Is Static Random-Access Memory Reaching the Limit of Scaling?

johnwalker · 29 January 2024 13:59

The main memory of most present-day computers is dynamic random-access memory (DRAM), called “dynamic” because each bit is stored simply as the charge on a capacitor connected to the gate of a single transistor. Left alone, the charge will leak away, losing the data, so dynamic memory must be “refreshed” regularly by reading and rewriting every bit frequently—for many chips every 64 milliseconds, or around 16 times a second. Static random-access memory (SRAM), by contrast, has what amounts to a multi-transistor flip-flop for every bit it stores. SRAM is much faster than DRAM, and is typically used for computer processor registers and on-chip cache for frequently-accessed data, allowing it to be manipulated without going to the slower main memory, and there is no need for the power consumption and overhead of refreshing the memory.

High-performance processors derive much of their speed by efficient use of on-chip SRAM caches for instructions and data, and designers have powerful incentives to fit as much SRAM which runs as fast as possible onto their processor chips. But since the bit cells of an SRAM are much more complicated (in many cases, six transistors instead of a single transistor for DRAM), shrinking them is more difficult, and begins to run into problems such as quantum tunnelling, power leakage, and sensitivity to tolerances in fabrication. Are we reaching the end of the road in scaling down SRAM and, if so, what approaches may allow SRAM performance to continue to increase?
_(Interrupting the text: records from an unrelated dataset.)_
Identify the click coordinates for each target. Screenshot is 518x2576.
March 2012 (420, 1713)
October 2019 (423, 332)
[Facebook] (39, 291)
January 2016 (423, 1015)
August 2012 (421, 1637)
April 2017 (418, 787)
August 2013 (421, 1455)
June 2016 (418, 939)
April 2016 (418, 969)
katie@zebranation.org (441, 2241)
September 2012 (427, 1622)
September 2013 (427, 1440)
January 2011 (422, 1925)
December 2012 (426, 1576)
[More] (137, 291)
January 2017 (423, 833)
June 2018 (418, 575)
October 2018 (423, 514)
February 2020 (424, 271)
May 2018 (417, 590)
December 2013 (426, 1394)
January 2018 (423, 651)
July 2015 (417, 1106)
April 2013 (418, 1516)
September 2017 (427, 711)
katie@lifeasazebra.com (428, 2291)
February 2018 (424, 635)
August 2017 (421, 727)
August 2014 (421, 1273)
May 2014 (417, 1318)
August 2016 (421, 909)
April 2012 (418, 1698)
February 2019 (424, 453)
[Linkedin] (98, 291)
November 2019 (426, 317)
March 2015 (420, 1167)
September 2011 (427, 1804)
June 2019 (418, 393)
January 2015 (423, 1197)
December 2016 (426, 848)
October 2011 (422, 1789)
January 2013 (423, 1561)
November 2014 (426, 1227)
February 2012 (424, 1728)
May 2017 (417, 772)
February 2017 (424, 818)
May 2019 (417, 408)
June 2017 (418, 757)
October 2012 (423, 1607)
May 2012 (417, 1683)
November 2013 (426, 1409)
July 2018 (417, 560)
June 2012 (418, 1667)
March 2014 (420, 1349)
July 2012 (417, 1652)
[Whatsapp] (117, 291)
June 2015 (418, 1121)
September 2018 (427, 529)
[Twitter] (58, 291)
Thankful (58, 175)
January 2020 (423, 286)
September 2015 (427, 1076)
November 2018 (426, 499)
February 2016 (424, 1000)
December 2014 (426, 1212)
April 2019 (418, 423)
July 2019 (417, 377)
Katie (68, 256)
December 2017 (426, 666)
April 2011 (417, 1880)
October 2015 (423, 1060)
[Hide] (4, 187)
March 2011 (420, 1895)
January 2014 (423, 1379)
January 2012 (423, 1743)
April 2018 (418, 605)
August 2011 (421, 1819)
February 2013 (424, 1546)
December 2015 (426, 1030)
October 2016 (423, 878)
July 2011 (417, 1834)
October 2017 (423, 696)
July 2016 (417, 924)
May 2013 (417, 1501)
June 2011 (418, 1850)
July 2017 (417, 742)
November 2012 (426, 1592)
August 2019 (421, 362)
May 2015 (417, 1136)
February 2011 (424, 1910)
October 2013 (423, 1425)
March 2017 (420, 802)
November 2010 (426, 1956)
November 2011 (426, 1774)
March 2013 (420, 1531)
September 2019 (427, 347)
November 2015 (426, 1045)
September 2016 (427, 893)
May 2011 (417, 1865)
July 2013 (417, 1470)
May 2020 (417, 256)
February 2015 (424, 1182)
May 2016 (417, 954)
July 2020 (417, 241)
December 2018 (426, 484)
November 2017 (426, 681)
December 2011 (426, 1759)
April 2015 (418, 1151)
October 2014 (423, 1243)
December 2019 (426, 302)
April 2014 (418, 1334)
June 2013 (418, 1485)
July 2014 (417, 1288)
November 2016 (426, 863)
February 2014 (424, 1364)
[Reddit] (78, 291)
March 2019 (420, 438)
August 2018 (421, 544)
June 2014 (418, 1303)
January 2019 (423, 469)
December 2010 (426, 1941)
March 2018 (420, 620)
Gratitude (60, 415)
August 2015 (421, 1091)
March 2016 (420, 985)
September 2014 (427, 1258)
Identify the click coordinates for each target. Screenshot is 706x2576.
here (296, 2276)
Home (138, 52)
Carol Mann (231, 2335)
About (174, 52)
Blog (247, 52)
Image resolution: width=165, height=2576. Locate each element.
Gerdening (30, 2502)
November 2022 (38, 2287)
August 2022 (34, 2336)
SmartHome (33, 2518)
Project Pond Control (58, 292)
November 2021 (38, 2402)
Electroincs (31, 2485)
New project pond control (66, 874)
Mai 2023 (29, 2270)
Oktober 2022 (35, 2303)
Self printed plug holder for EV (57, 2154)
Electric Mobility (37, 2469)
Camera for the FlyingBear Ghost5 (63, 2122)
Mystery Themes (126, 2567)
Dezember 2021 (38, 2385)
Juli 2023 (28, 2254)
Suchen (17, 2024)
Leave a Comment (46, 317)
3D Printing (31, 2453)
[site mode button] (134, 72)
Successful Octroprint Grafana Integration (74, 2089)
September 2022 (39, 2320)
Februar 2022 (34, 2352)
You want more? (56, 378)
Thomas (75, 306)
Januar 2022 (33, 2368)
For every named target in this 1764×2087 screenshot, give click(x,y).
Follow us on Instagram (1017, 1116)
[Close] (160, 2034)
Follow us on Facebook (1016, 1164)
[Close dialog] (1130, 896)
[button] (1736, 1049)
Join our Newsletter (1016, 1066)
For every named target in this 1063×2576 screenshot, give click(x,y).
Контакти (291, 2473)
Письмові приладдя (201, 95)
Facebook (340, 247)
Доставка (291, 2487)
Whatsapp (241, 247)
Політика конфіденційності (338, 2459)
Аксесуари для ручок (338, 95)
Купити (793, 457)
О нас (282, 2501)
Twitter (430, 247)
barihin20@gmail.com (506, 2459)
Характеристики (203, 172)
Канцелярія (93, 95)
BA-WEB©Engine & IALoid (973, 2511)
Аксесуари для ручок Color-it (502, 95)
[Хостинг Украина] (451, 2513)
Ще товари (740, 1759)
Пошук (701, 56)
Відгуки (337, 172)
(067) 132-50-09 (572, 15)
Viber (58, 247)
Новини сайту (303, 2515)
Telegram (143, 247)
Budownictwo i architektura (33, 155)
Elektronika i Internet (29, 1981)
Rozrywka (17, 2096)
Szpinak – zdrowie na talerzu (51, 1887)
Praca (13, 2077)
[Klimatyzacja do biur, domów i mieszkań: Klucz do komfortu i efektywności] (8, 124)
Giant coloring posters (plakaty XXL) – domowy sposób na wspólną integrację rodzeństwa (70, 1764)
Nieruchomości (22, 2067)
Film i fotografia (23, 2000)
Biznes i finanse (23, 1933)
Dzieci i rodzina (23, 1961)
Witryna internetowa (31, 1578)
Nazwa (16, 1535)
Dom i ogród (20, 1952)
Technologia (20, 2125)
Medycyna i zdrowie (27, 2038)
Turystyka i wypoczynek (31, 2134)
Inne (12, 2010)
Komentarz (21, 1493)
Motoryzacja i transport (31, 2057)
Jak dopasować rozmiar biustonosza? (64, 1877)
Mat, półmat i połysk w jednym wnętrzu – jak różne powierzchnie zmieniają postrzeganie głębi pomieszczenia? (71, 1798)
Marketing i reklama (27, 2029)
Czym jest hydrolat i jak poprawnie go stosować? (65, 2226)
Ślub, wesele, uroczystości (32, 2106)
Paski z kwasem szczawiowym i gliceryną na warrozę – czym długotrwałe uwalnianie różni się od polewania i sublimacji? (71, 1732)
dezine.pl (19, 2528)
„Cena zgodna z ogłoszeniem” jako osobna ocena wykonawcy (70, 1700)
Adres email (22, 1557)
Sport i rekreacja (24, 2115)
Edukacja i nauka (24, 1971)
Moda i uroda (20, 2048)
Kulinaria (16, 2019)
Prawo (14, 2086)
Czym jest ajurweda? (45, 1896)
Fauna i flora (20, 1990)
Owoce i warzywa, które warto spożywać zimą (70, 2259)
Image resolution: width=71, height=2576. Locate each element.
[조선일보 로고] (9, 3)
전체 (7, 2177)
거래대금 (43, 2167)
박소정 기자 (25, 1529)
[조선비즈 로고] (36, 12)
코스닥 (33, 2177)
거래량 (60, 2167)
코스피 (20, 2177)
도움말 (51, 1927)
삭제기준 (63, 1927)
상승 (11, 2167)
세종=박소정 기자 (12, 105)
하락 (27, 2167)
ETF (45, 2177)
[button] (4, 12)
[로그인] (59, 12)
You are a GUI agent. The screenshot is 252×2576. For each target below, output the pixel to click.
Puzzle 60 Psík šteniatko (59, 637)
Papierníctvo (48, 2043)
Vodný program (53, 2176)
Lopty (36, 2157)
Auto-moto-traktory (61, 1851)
jabowery · 30 January 2024 17:23

There are a couple of issues that may address this in the not-too-distant future:

The long history of Moore’s Law has crippled computer science by throwing hardware at software problems rather than permitting long-ago-abandoned but superior directions in software to emerge. This is related to The Hardware Lottery problem. I don’t know what adjective to use to describe people who say lack of interest in the Hutter Prize is due to the resource limit Marcus is sticking with. Even worse are those who don’t understand why I suggested that Ray Ozzie, upon taking over from Gates, hold an internal competition whereby the MS software suite be reduced to the smallest install size binary – because at least those guys don’t have the “limited hardware” to complain about. And what in the hell is up with academia? Oh, well, never mind…
Even though even on-chip DRAM latency is slower than SRAM, it is still a LOT faster than going off chip even for SRAM. There are enormous strides to be made here – especially since bandwidth is the same for DRAM and SRAM once latency is amortized. That’s the point of my dream* of stuffing the SOC with interleaved DRAM banks even if that means limiting SRAM real estate to something like the Cray-1 registers.

* I fully recognize the high risk of that dream given the need for mixed signal circuitry being central to its DRAM bank mutual exclusion between different CPUs. It’s such a wild idea that, in some respects, it may be up there with overcoming the meta-Hardware Lottery and transitioning the industry to GaAs. So I can’t get any mixed signal experts to even offer an opinion on it. However, there may be light at the end of the “tunnel” so to speak: The same guy that drew my attention to a formula that resolves the proton radius puzzle happens to be a mixed signal expert.

jabowery · 10 February 2024 00:17

Time to lay this idea on the cs.stackexchange since no one else has come up with it in the 2 decades following my suggesting it where it might have prevented human suffering at the hands of M$ “quality”.